INSERT INTO livestreamings (id, name) VALUES (99999, 'Livestreaming with lots of schedules');

WITH dates AS (
  SELECT * FROM generate_series(
    NOW() - INTERVAL '6 years', 
    NOW() + INTERVAL '7 days',
    '5 minutes'::interval
  )
)
INSERT INTO livestreaming_schedules (title, livestreaming_id, start_time, end_time)
SElECT
  MD5(random()::text) as title,
  livestreamings.id as livestreaming_id,
  dates.generate_series as start_time,
  dates.generate_series + INTERVAL '4 minutes' as end_time
FROM dates, livestreamings
WHERE livestreamings.id = 99999;

Then execute the query

EXPLAIN ANALYZE
SELECT *
FROM livestreaming_schedules
WHERE livestreaming_schedules.livestreaming_id = 99999
  AND livestreaming_schedules.start_time <= now()
  AND livestreaming_schedules.end_time > now()
LIMIT 1;
 Limit  (cost=0.43..3.87 rows=1 width=61) (actual time=42.020..42.021 rows=1 loops=1)
   ->  Index Scan using index_livestreaming_schedules_on_livestreaming_start_end on livestreaming_schedules  (cost=0.43..59385.33 rows=17284 width=61) (actual time=42.017..42.018 rows=1 loops=1)
         Index Cond: ((livestreaming_id = 99999) AND (start_time <= now()) AND (end_time > now()))
 Planning Time: 0.159 ms
 Execution Time: 42.057 ms

Then the execution time significantly increased even the index is used.

Why does this happen?
index_livestreaming_schedules_on_livestreaming_start_end had composite columns with order (livestreaming_id, start_time, end_time), and the data for past schedules more than future schedules.
Based on this Reference: https://www.postgresql.org/docs/current/indexes-multicolumn.html

A multicolumn B-tree index can be used with query conditions that involve any subset of the index's columns, but the index is most efficient when there are constraints on the leading (leftmost) columns.
The exact rule is that equality constraints on leading columns, plus any inequality constraints on the first column that does not have an equality constraint, will be used to limit the portion of the index that is scanned.
Constraints on columns to the right of these columns are checked in the index, so they save visits to the table proper, but they do not reduce the portion of the index that has to be scanned.
For example, given an index on (a, b, c) and a query condition WHERE a = 5 AND b >= 42 AND c < 77, the index would have to be scanned from the first entry with a = 5 and b = 42 up through the last entry with a = 5.
Index entries with c >= 77 would be skipped, but they'd still have to be scanned through.
This index could in principle be used for queries that have constraints on b and/or c with no constraint on a — but the entire index would have to be scanned, so in most cases the planner would prefer a sequential table scan over using the index.

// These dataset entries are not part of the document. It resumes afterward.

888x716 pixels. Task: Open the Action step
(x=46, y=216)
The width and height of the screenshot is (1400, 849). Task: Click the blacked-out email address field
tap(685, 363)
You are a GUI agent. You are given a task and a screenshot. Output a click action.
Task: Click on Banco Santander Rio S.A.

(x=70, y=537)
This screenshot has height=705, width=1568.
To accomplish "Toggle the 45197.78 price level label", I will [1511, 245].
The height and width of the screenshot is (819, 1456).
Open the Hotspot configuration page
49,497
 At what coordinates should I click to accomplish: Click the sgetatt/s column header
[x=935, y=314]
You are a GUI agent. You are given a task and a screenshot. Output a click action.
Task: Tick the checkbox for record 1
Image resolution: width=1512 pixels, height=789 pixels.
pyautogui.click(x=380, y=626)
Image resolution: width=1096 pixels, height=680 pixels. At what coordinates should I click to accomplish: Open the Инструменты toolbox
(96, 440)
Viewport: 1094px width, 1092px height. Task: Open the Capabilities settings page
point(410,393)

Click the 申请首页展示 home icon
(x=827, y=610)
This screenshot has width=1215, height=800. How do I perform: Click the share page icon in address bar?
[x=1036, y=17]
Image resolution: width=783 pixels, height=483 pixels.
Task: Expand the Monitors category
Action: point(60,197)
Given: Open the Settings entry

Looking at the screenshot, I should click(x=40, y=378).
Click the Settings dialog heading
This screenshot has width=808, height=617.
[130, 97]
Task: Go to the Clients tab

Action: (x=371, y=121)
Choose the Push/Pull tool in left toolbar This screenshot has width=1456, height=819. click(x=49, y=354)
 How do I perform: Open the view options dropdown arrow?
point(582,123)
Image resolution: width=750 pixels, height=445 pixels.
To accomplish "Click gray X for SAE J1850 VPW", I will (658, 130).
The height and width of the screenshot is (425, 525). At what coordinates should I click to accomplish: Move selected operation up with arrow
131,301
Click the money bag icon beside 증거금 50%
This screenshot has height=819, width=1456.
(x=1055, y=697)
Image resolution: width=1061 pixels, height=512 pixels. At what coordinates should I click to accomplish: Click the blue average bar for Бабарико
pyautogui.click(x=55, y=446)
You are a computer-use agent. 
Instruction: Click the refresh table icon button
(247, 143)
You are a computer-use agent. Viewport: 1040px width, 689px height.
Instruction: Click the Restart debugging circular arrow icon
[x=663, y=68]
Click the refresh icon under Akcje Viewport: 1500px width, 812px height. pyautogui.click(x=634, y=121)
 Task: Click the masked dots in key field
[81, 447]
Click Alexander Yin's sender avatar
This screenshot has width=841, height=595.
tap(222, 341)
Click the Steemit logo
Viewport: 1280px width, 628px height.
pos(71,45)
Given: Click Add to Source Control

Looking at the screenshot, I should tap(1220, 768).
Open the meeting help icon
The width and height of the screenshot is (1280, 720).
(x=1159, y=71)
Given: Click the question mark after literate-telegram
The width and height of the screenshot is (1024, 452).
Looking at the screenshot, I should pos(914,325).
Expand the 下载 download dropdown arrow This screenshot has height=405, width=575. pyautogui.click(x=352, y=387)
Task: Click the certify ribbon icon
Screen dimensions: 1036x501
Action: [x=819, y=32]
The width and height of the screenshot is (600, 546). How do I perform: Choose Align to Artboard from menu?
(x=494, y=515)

So, the query condition "WHERE livestreaming_schedules.livestreaming_id = 99999 AND livestreaming_schedules.start_time <= now()..." will process tons of data thru the "index_livestreaming_schedules_on_livestreaming_start_end" then checking the "end_time" after, so use on this index is not actually optimal.

Since the data for future schedules was not tons, leverage the query condition

WHERE livestreaming_schedules.livestreaming_id = 99999 AND livestreaming_schedules.end_time > now()..

will produce less data to process, so let's provide another index to cater.

CREATE INDEX CONCURRENTLY index_livestreaming_schedules_on_livestreaming_end on livestreaming_schedules (livestreaming_id, end_time);

Then check the query execution

EXPLAIN ANALYZE
SELECT *
FROM livestreaming_schedules
WHERE livestreaming_schedules.livestreaming_id = 99999
  AND livestreaming_schedules.start_time <= now()
  AND livestreaming_schedules.end_time > now()
LIMIT 1;
 Limit  (cost=0.43..2.74 rows=1 width=61) (actual time=0.027..0.029 rows=1 loops=1)
   ->  Index Scan using index_livestreaming_schedules_on_livestreaming_end on livestreaming_schedules  (cost=0.43..37981.06 rows=16480 width=61) (actual time=0.025..0.026 rows=1 loops=1)
         Index Cond: ((livestreaming_id = 99999) AND (end_time > now()))
         Filter: (start_time <= now())
 Planning Time: 0.290 ms
 Execution Time: 0.053 ms

With the improved performance, we're on track to ensure the backend's stability.